Tanya Borowski works privately with clients from her clinic on Harley Street, specializing in a functional medicine approach to health care. She works mainly in the area of digestive and gluten related issues, immune and auto-immunity, thyroid health – being 1 of only a handful of practitioners in the UK to have undergone postgraduate training with Dr Datis Kharrizan, the leading integrative Dr in this area, and fatigue syndromes such as CFS.
“Food is more than nutrition. The phytonutrients (phyto meaning plant) in plants literally communicate with cells and can influence our genetic predisposition – for the infinite better…… if we eat the right foods! So consider these 6 steps o getting more phytonutrients”
1 Aim for 9-13 Servings of Plant Foods Everyday
We need about 9-13 servings of whole plant foods if we want to prevent chronic disease. A typical serving is only half a cup of cooked vegetables, one cup of raw leafy vegetable, or a medium-sized piece of fruit. It would be best to aim for every meal of the day to have about 3-4 servings of plant foods.
2 Know Your Phytonutrient Sources
Phytonutrient-rich eats are limitless, making it fun to experiment with new varieties and colors even within one category of food. Here are some sources of phytonutrients to get you started: any and all plant foods, including fruits, vegetables, whole grains, legumes, nuts, seeds, and even herbs and spices.
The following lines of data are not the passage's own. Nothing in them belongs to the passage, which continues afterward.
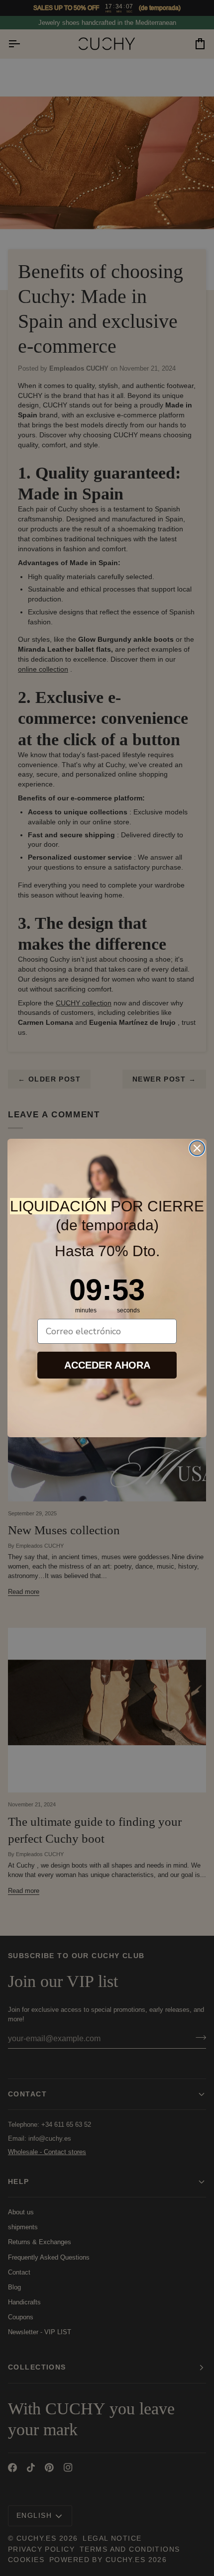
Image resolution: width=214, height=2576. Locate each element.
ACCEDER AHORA (107, 1365)
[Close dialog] (197, 1148)
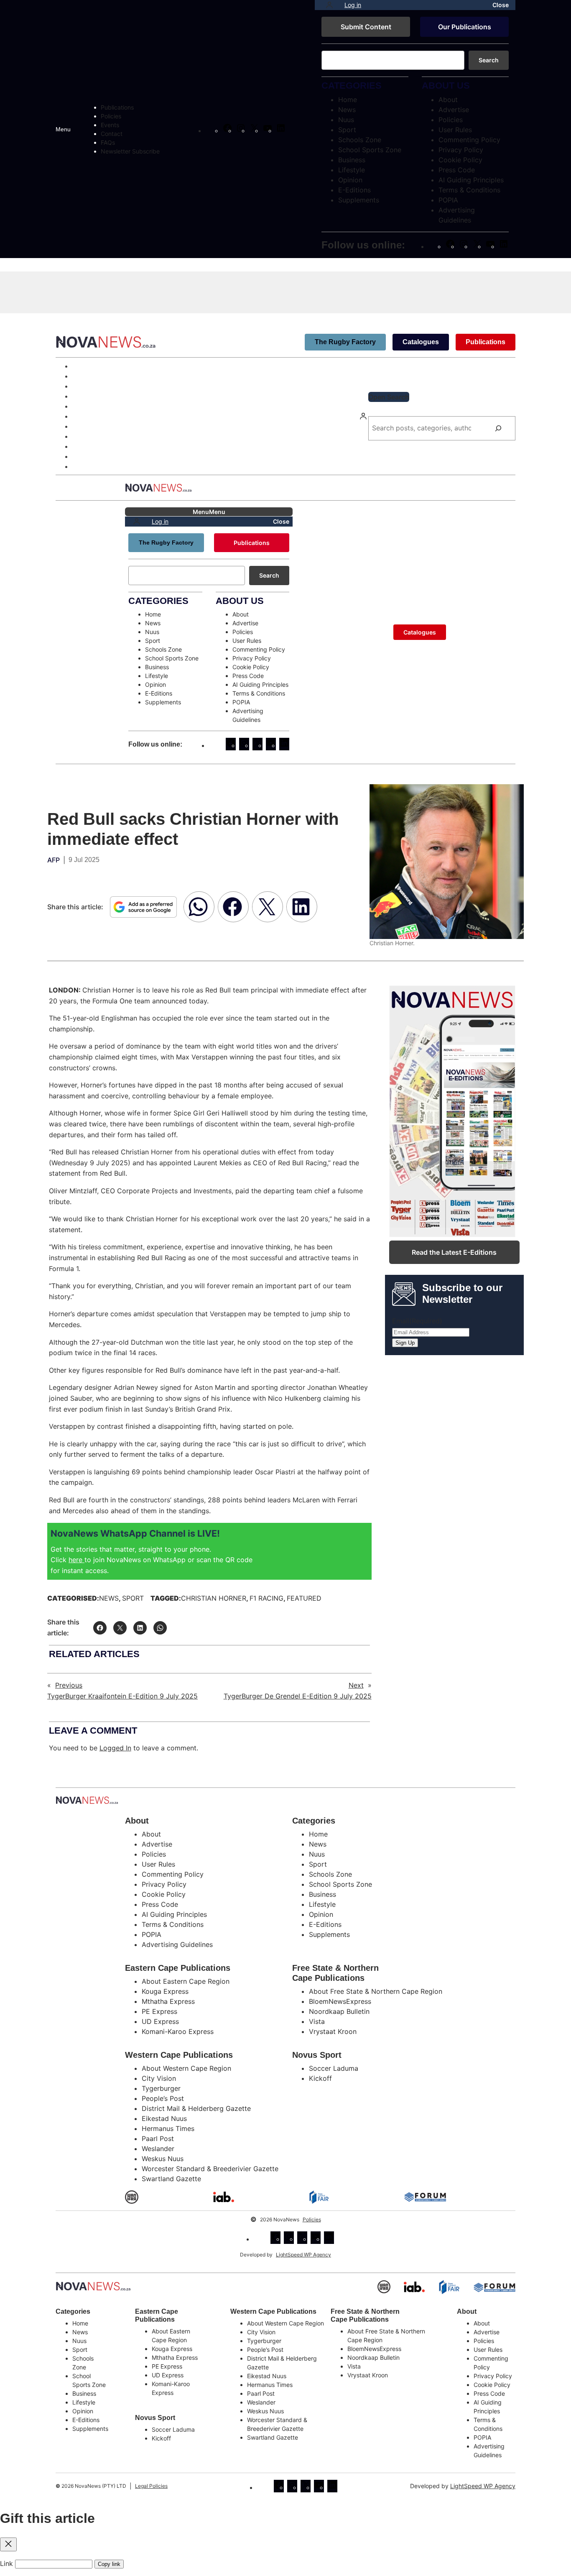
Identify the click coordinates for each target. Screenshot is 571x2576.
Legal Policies (151, 2486)
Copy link (109, 2564)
3 Eat the Rainbow of Colors
Instead of getting the full rainbow of color, you may be eating the standard processed food colors of brown, yellow and white. For example, think of the typical breakfast menu – toast, pancakes, ready-to-eat cereal, sausage, and eggs – which does not necessarily provide much color early in the day. However, if you had a smoothie with blueberries, kale, and raspberries, you’d have three colors of the seven colors of the rainbow first thing in the morning! Make it your goal to get the full seven colors every day with a variety of foods.
4 Vary Your Choices
There are thousands of phytonutrients in nature. If we eat the same foods over and over again, even if they are colorful, we may be missing the universe of important phytonutrients in foods. One helpful hint is to try a new food every week to ensure that you are getting different foods to try!
5 Maximize Combinations
When we put certain foods together, we may achieve a better effect than if we just had the foods by themselves. Sometimes, there can be a “synergistic” result from combining certain foods. For example, eating avocado with carrot enhances the absorption of the beat carotene from the carrot and turmeric with black pepper together with olive oil could enhance the phytonutrient effects of all three foods on your health. Adding lemon juice to spinach could help the iron become more absorbed by your body due to the vitamin C content in the lemon. Try putting plant foods together for an enhanced health benefit
6 Be Creative with Substitutions
One way to get more plant foods would be to think of foods that are commonly eaten that may not be as nutrient dense and replace with nutrient-dense options. Some plant foods clearly give us more phytonutrients than others!
For example, you could substitute mashed white potatoes with sweet potatoes or half and half on a shepherds pie or . You could substitute white rice with purple, brown, or black rice.